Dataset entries
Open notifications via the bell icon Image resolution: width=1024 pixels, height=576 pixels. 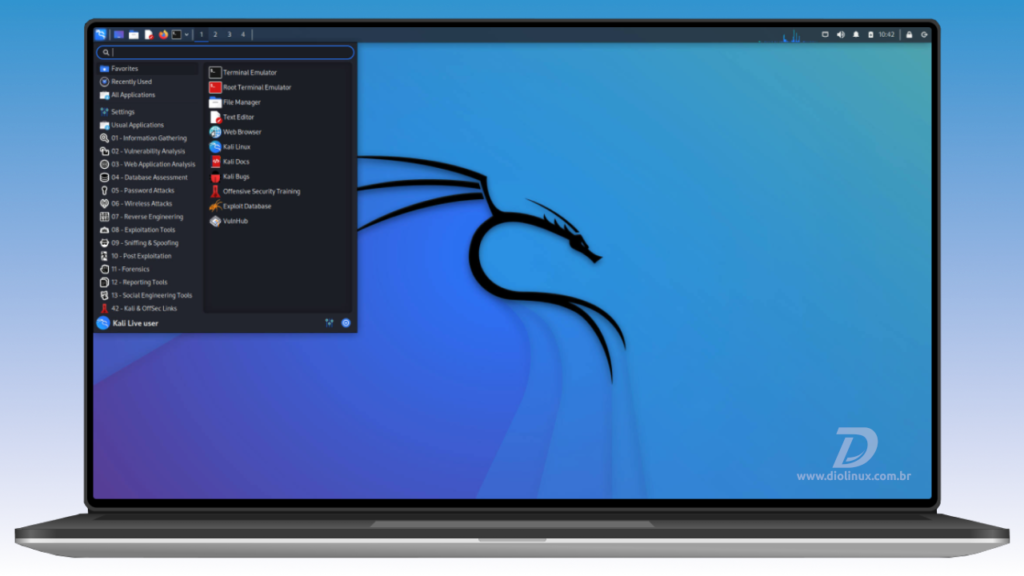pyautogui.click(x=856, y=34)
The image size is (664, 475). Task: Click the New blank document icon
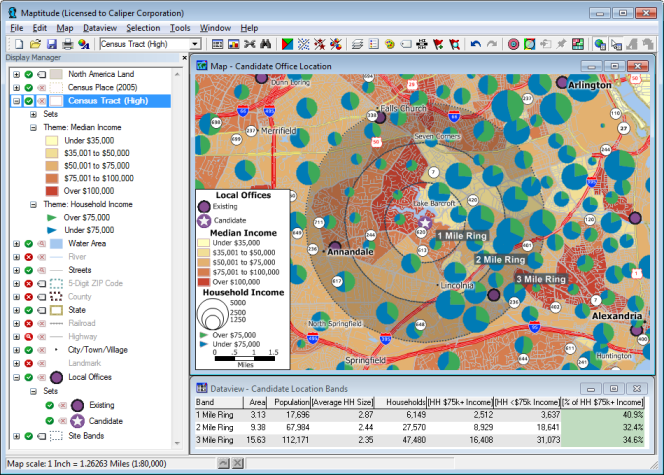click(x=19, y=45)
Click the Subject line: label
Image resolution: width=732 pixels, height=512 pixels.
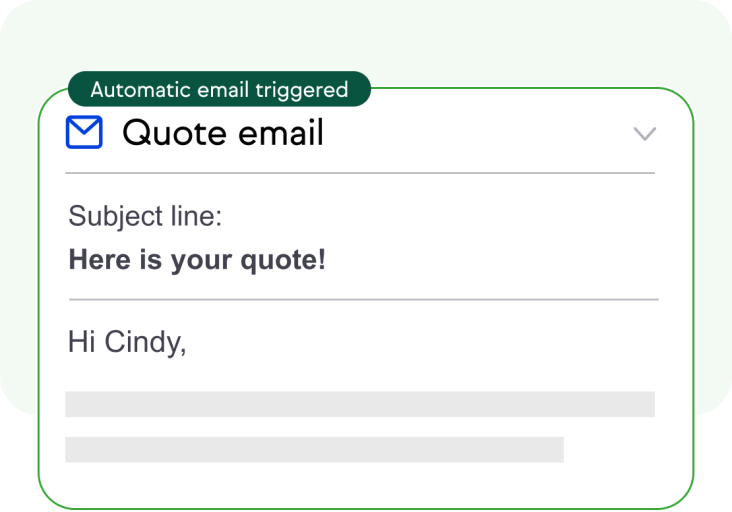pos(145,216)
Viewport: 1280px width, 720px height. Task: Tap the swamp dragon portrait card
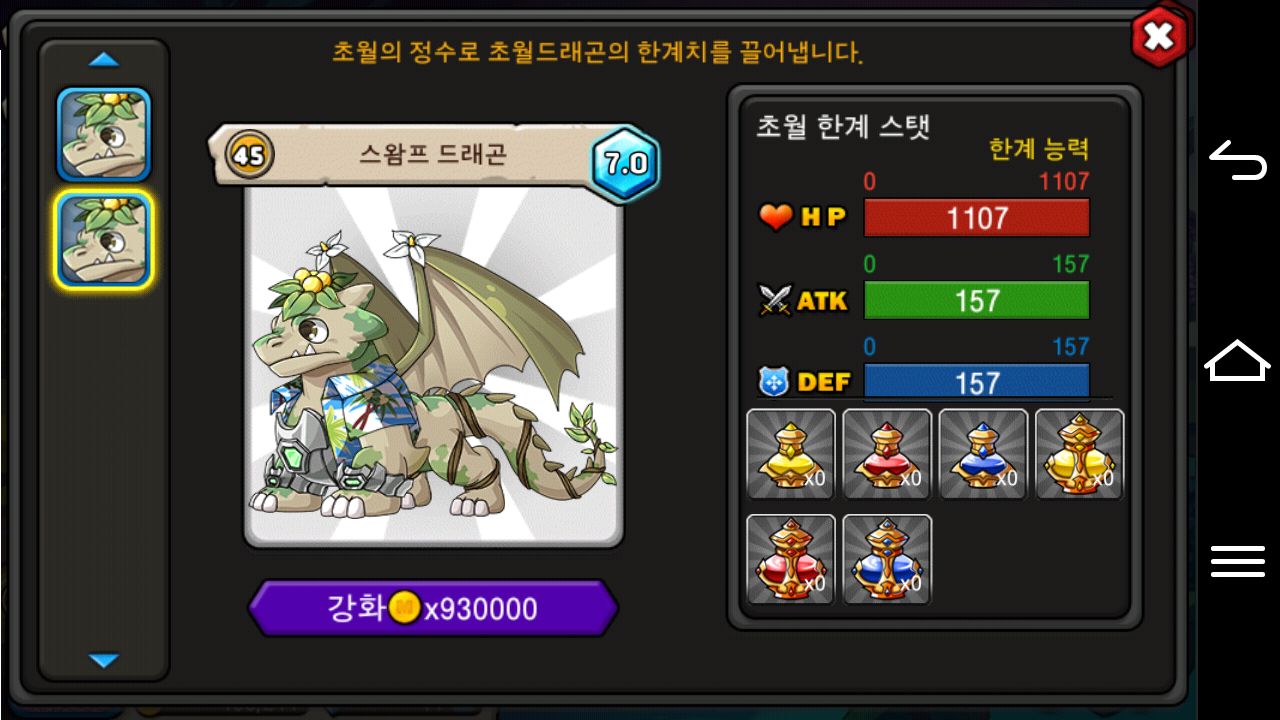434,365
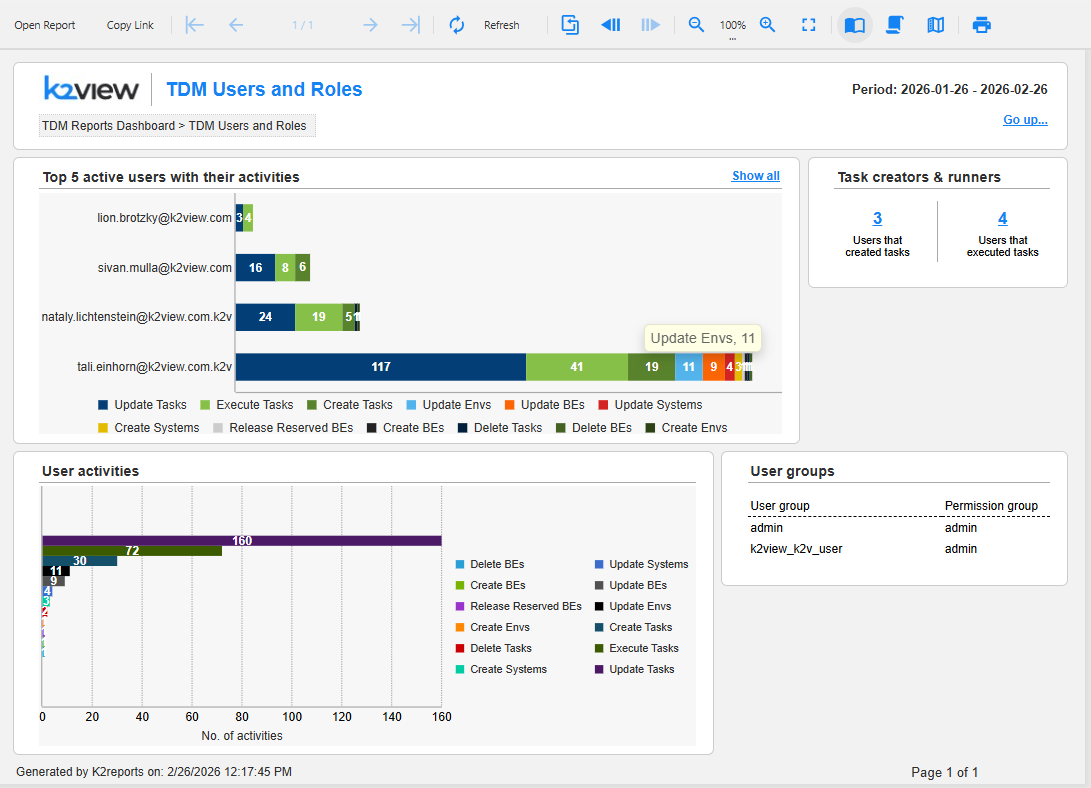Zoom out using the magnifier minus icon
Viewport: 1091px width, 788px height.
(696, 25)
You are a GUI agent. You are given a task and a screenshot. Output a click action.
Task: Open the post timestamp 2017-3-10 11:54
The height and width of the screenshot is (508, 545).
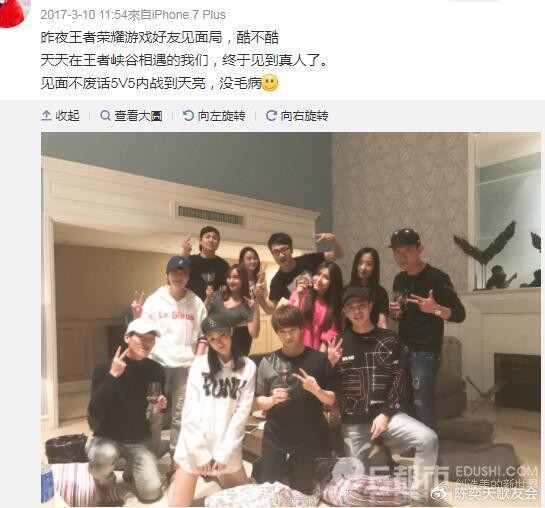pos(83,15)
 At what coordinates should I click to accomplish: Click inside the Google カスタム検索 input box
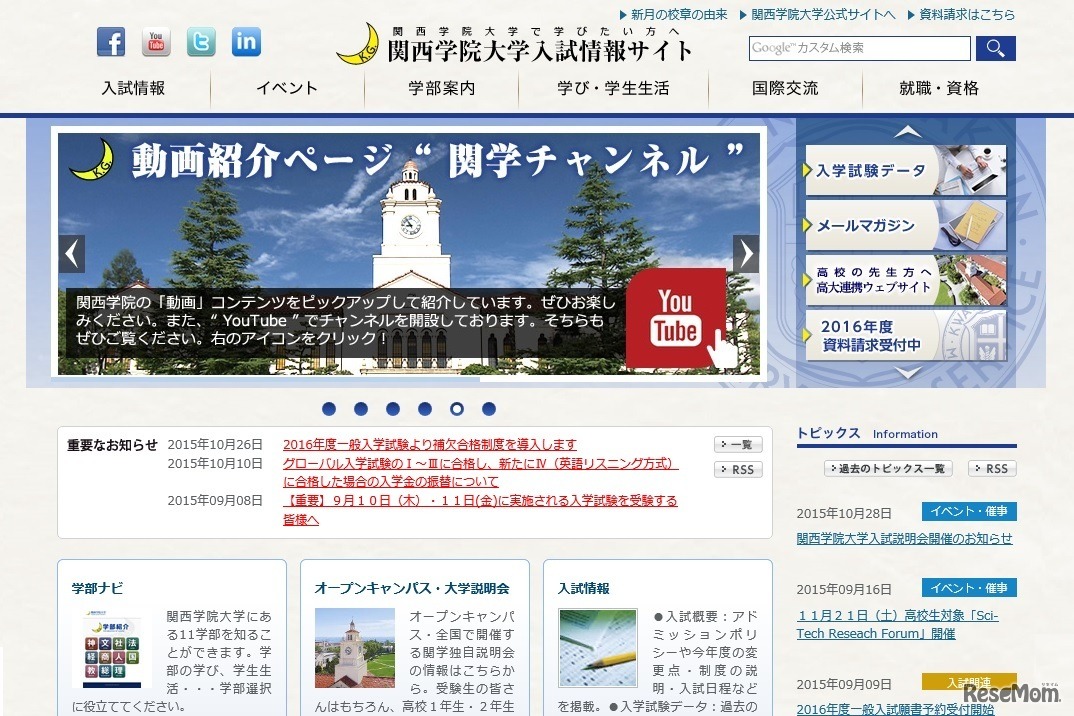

Assigned task
Where the line with "Task: Open the post timestamp 2017-3-10 11:54" appears in the entries above, begin there and restate every line to the end word for word, minus the pictures.

Task answer
Task: Open the post timestamp 2017-3-10 11:54
The height and width of the screenshot is (508, 545).
pos(83,15)
 At what coordinates should I click to accomplish: Click inside the Google カスタム検索 input box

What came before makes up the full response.